Continuando as discussões sobre regulamentação das tecnologias digitais – tema de uma sessão plenária no dia anterior – o jurista Carlos Affonso Souza, diretor do Instituto de Tecnologia e Sociedade do Rio de Janeiro (ITS Rio) e professor da Universidade do Estado do Rio de Janeiro (Uerj), traçou um panorama de trinta anos da experiência legislativa global com a internet.

As discussões começaram nos EUA dos anos 90, onde o advento da rede mundial foi acompanhado de otimismo e expectativas por uma nova era de liberdade de expressão irrestrita. Nessa época, movimentos progressistas advogavam por uma “Declaração de Independência da Internet”, defendendo que o Estado não deveria ter qualquer tipo de inserção neste novo espaço.

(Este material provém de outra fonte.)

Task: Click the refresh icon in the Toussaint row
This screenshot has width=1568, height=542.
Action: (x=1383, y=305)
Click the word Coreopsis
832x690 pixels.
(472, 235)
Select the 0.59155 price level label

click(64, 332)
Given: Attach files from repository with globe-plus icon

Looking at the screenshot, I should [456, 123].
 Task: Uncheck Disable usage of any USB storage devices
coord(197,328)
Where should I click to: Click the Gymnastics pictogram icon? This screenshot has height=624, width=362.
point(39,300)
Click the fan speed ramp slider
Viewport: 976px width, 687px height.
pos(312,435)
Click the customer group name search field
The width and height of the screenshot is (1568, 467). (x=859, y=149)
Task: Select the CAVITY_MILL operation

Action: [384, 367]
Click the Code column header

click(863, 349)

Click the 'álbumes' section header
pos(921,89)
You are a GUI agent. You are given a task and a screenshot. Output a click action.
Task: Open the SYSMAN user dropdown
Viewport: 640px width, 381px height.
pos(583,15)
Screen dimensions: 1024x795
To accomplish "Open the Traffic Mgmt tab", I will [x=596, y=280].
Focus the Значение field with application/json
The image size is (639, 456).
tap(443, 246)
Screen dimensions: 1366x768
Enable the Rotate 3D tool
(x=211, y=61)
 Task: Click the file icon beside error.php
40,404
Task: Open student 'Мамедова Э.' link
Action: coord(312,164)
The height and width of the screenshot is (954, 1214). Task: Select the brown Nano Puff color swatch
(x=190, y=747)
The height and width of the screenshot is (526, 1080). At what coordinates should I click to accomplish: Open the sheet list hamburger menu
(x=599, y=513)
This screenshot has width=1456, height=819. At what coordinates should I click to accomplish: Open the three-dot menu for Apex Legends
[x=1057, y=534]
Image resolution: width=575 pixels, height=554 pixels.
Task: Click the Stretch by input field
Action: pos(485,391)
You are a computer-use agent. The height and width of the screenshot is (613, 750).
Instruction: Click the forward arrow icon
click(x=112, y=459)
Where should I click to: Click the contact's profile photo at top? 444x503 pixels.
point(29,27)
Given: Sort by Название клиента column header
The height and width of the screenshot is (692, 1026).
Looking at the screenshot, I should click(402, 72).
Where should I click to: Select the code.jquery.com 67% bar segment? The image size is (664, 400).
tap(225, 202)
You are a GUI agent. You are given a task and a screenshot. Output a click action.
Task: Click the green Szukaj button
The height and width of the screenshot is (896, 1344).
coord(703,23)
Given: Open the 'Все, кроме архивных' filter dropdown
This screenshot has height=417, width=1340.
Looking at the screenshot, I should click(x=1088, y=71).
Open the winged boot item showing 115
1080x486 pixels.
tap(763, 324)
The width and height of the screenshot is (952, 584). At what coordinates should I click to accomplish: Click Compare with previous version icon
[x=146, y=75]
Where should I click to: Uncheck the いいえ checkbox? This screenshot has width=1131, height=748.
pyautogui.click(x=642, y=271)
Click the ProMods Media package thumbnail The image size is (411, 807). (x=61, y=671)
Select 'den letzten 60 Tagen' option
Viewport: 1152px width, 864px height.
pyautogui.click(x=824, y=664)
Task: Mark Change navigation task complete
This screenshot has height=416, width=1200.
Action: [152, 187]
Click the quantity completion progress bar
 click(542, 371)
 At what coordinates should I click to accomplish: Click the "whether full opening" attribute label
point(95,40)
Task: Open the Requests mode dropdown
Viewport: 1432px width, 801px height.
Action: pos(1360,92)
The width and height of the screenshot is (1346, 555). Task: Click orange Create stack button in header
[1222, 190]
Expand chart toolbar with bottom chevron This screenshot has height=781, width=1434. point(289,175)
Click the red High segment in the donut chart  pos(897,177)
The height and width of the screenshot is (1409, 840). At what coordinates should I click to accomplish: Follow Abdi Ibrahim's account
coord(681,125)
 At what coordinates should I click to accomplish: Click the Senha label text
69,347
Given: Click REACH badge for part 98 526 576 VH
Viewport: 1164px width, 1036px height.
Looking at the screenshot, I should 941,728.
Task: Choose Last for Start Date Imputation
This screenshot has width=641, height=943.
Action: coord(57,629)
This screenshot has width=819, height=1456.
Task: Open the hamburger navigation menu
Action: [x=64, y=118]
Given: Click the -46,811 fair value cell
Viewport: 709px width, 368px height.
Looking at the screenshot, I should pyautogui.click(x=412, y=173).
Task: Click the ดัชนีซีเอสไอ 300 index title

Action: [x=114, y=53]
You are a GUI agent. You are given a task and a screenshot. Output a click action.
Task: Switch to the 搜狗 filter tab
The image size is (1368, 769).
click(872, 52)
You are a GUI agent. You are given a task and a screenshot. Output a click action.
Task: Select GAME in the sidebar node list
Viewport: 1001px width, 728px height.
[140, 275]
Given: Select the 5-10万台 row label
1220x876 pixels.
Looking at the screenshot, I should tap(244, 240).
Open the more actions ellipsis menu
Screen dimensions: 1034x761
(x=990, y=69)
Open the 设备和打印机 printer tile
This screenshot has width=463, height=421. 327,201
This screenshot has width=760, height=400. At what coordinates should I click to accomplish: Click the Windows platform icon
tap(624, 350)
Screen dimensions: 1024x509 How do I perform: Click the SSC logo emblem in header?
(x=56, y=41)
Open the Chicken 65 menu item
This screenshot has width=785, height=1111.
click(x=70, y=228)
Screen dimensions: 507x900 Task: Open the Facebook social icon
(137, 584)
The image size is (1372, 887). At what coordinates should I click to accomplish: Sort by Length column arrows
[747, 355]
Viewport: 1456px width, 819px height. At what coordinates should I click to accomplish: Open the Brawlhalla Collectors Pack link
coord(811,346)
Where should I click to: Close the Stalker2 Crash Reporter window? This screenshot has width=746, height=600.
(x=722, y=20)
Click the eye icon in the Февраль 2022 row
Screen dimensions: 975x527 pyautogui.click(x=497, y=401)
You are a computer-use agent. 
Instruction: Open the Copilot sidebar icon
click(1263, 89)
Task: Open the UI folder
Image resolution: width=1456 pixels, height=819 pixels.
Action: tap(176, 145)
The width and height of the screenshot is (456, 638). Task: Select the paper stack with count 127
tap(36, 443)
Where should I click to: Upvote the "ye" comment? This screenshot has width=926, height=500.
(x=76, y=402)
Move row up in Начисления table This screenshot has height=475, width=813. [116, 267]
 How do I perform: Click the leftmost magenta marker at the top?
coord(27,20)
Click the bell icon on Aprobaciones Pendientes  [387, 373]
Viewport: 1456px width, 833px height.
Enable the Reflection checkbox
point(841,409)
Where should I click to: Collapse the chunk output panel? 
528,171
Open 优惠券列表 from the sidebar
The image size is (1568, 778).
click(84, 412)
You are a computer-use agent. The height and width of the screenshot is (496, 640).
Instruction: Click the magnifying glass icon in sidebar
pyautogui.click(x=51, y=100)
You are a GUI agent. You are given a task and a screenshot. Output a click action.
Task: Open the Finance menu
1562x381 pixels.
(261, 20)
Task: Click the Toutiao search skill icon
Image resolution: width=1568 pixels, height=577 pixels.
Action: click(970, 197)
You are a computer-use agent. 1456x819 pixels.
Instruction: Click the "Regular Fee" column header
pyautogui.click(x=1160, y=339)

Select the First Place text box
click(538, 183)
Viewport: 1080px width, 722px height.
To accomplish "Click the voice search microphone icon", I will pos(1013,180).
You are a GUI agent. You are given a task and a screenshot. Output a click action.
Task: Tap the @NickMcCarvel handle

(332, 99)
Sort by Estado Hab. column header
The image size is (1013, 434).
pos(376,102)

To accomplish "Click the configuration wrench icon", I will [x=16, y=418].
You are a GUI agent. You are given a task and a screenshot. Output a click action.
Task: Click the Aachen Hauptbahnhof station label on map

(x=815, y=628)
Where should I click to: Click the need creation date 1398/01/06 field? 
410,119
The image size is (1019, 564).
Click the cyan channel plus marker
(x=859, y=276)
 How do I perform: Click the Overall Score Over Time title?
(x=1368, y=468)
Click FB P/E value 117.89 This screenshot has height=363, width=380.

“Em 1996, o Congresso americano elaborou o Communications Decency Act, que obrigava as plataformas digitais a criarem filtros para que menores não pudessem acessar conteúdo adulto. Entretanto, a lei impunha obrigações impossíveis de serem implementadas e foi considerada inconstitucional pela Suprema Corte. Sobrou apenas a seção 230, que isentava as plataformas de responsabilidade sobre as postagens de usuários. De certa maneira, essa ampla imunidade fez com que os EUA dominassem o mercado digital nas décadas seguintes”, explicou o palestrante.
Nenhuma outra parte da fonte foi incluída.